A new report by the World Economic Forum and Stanford Graduate School of Business, The Future of Venture Capital: Unlocking Liquidity and Growth, identifies five priorities for coordinated action by policy-makers and institutional investors to unlock liquidity and growth across the asset class.
Improve secondary market infrastructure. Secondary markets have grown rapidly, but liquidity remains concentrated among a small number of well-known companies. Expanding technology platforms, improving price discovery through better data-sharing and pricing benchmarks, and modernizing regulation can extend liquidity benefits across the wider ecosystem of companies and investors that need them most.
Mobilize institutional capital. Unlocking even a small share of the long-term capital held by institutional investors such as pension funds and insurers would meaningfully expand the venture capital base, and doing so requires modernizing the prudential and regulatory frameworks that currently constrain these allocations across several regions. European pension funds currently allocate a mere 0.12% of their total assets under management to venture capital and growth equity; increasing this allocation to a modest 1-2% would generate transformative capital flows into innovation finance.

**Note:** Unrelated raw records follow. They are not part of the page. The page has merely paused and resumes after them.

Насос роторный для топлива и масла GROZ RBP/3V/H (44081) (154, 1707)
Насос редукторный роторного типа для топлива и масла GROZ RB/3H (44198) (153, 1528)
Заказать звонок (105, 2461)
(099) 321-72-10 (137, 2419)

Reduce regulatory friction. Cross-border complexity is one of the biggest drags on founders looking to build and scale across markets, and several jurisdictions are now moving to simplify and harmonize their regulatory regimes. The EU-Inc initiative, backed by over 13,000 signatures and now a formal legislative proposal, would allow startups to incorporate once and operate across all 27 EU member states.
Strengthen talent ecosystems. The recycling of talent from successful ventures is one of the most powerful compounding forces in innovation ecosystems. Founders and early employees who exit one company frequently start or back the next, creating a flywheel of capital, expertise and networks. Competitive capital gains treatment, well-designed stock-option taxation and startup visa programmes are essential building blocks for regions seeking to grow and retain their talent base.
Enable strategic government participation. The evidence shows that well-designed public capital, whether deployed through fund-of-funds structures or sovereign vehicles, can meaningfully accelerate ecosystem development when it targets market gaps, reinforces rather than distorts efficient allocation, and is built to evolve as private markets mature. The most effective programmes act as catalysts, multiplying private commitments and stepping back as ecosystems reach self-sustaining scale.
The venture capital industry has shown what is possible when capital, talent and ambition align. But the next decade will be defined less by the industry's ability to deploy capital than by its ability to recycle it, releasing the more than $3 trillion of unrealized value locked in today's portfolios so it can fund the next wave of innovation. The economies that act on this agenda first will define where the next generation of leading companies is built, financed and scaled.